A Scene from My Past
It was another perfect day in southern California, but my heart was beating a little faster than normal as I walked down the street with my wife and Kim, our non-LDS neighbor who had recently moved into the area. This was the pre-Prop-8 version of myself, and Kim was explaining her approach to choosing which church to attend, “The pastor at the last church I went to didn’t line up with my beliefs, so I’m still looking.” The missionary in me smelled blood, but my wife was already on it, asking Kim what she thought about the Joseph Smith movie we had invited her and her husband to see with us the week before at the LA Temple visitors’ center. “To be honest,” she said, “it didn’t really do much for us.” I was both crestfallen and incredulous. How could anyone watch that emotional production and not at least be moved to tears, even if not fully convinced that Joseph was a prophet? But I simply said, “What do you mean?” Kim went on, “Well, aside from the movie’s incomplete historical representation, I just don’t see prophets the same way that you do in the Mormon Church. To me, prophets are rabble-rousers, occasionally moved by God to call people to repentance, but not to lead an institution.” My wife was ready, “But how would the members of God’s church know His will without a prophet to lead them? Wouldn’t that lead to confusion and chaos?” Neither of us said it out loud, but my wife and I were both thinking about Kim’s continuing search for a church among so many differing options and the apparent confusion that was causing in her own life. Kim’s response took us off guard, “No, I can receive revelation directly from God. I already know what I believe, it’s just a matter of finding a church that most closely matches those beliefs.” There was some additional back-and-forth on biblical prophets and priesthood authority, but there was no changing Kim’s view of what constitutes a prophet. I summed up my thoughts later that evening to my wife, “Kim has deified her own conscience.”
Choosing Conscience over Obedience
Prop-ping Open My Mind
The first cracks in my worldview formed a few months later during the campaign for Proposition 8 in the summer and fall of 2008. In the beginning, I was as gung-ho as they come. I felt like I was being called up by the prophet to march in the first wave of a valiant army battling for morality – a once-in-a-lifetime opportunity to show God my true mettle. Many aspects of it weren’t too hard: putting the “Yes on 8” sign on my front lawn, taking flyers around the neighborhood, donating money to the campaign. But it was true dedication that carried me through the worst part: going through page after page of phone numbers, making cold calls to pitch the virtues of the Yes on 8 campaign. Sometimes the anxiety of those phone calls would actually induce nausea. I would do one page and have to take a break of a few hours before I could face the next page.

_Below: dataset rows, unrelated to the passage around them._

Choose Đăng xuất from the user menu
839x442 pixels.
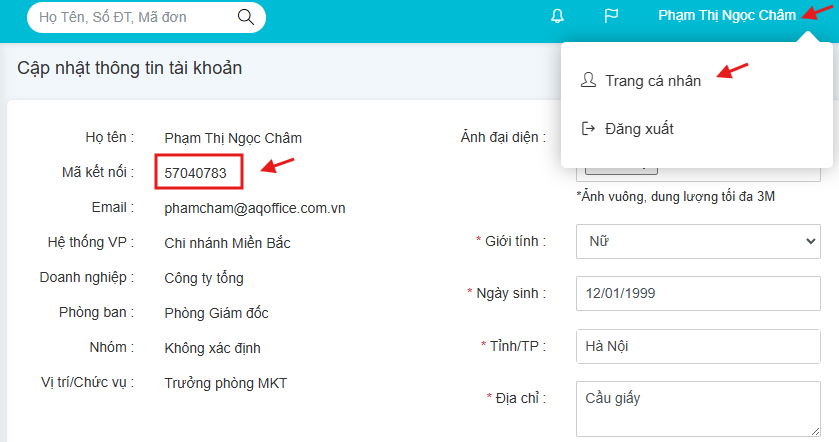click(640, 129)
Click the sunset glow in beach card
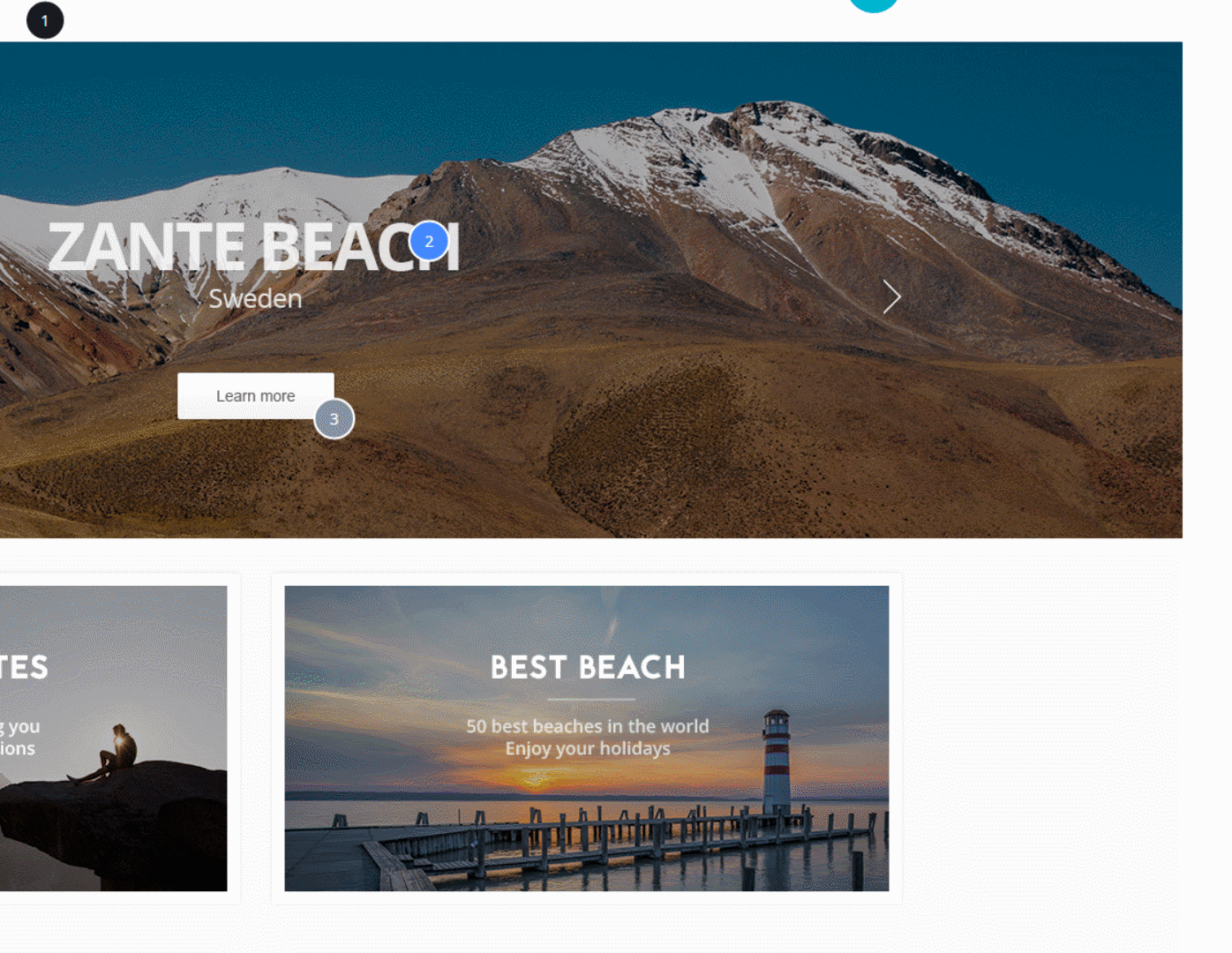The image size is (1232, 953). click(x=534, y=777)
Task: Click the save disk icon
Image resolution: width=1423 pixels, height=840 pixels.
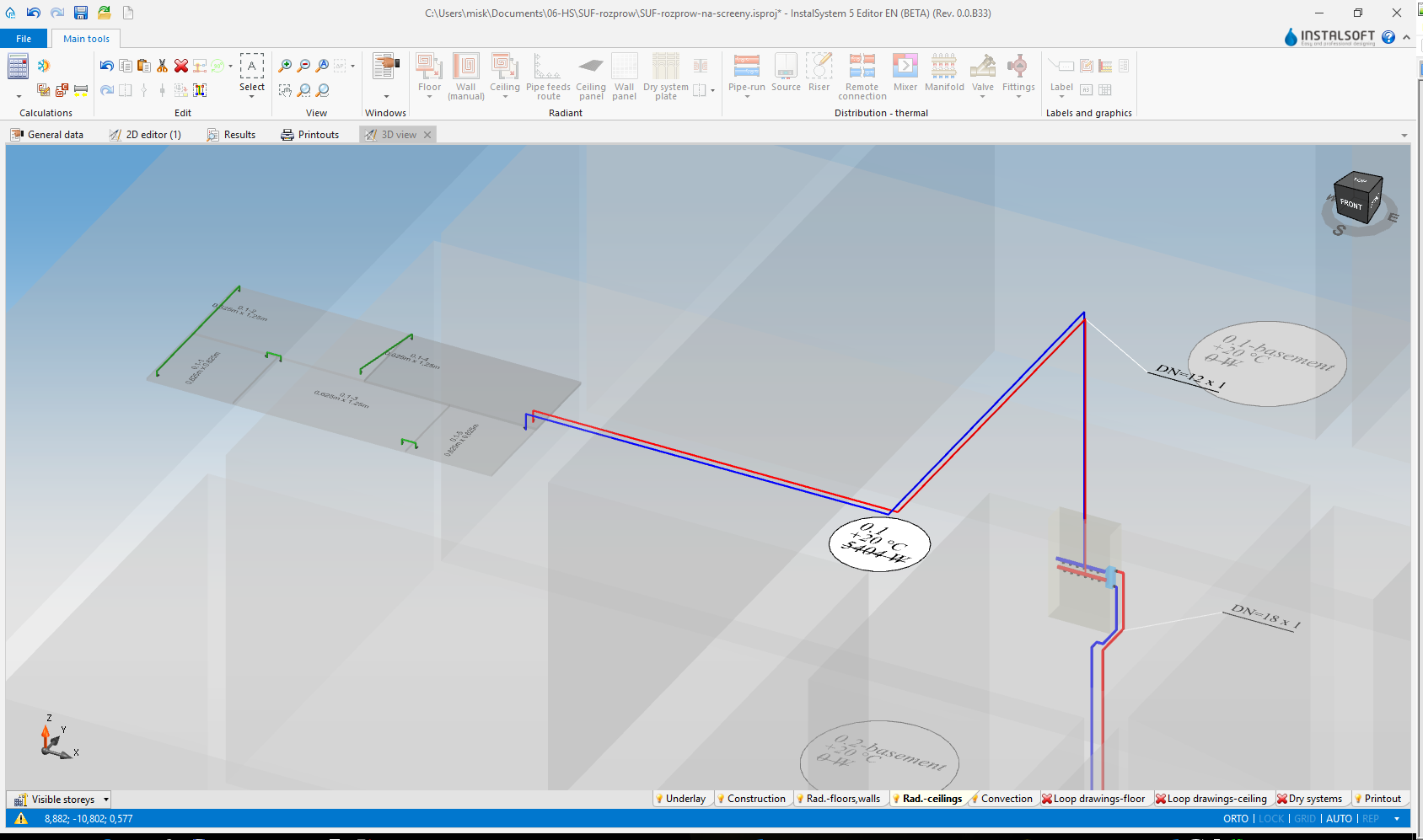Action: 81,13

When I was done, I’d think to myself, “See God, I am a faithful servant; you can trust me to do whatever you ask of me.”
The Power of a Personal Connection
Proposition 8 succeeded, and, left to my own devices, I think I would have rationalized that my anger and fear were simply signs of my own fallibility; that even though my motives weren’t always pure, the cause was always just. Most importantly, I had a get-out-of-jail-free card: even if I’m wrong, I thought, God will forgive me because I’m following His prophet.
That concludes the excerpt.